Exercise brief: Output exactly those lines of the data that lie between the line containing "The width and height of the screenshot is (479, 287)." and the final line, both ends counted.

(Items listed in a dataset)
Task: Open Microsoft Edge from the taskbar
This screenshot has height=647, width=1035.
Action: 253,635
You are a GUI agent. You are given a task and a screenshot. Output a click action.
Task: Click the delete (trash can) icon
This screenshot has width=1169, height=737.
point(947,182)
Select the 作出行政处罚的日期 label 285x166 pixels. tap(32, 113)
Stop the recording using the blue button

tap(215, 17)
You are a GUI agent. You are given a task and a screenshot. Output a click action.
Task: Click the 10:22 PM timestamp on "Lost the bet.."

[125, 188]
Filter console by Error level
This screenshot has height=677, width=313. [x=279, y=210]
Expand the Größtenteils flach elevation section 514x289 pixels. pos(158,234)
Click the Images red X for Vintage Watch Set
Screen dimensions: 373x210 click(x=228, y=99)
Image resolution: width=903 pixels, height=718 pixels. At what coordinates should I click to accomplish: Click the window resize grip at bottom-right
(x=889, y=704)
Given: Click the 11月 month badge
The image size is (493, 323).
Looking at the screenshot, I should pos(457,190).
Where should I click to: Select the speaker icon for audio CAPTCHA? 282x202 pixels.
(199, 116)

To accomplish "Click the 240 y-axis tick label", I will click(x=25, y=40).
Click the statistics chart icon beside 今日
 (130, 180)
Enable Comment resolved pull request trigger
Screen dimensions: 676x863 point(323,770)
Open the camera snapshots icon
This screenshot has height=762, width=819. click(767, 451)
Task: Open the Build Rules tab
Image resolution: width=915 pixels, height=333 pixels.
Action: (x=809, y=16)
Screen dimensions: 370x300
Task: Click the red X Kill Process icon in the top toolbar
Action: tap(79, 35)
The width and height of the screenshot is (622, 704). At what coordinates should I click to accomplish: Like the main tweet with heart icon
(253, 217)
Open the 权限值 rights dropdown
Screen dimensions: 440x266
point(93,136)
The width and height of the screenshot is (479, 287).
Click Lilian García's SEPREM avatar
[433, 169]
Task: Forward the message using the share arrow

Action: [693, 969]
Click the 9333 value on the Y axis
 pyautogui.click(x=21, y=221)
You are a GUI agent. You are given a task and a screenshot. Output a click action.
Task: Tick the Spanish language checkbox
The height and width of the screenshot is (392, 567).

Solution:
The width and height of the screenshot is (479, 287).
Click Lilian García's SEPREM avatar
[433, 169]
Task: Forward the message using the share arrow

Action: [693, 969]
Click the 9333 value on the Y axis
 pyautogui.click(x=21, y=221)
You are a GUI agent. You are given a task and a screenshot. Output a click action.
Task: Tick the Spanish language checkbox
The height and width of the screenshot is (392, 567).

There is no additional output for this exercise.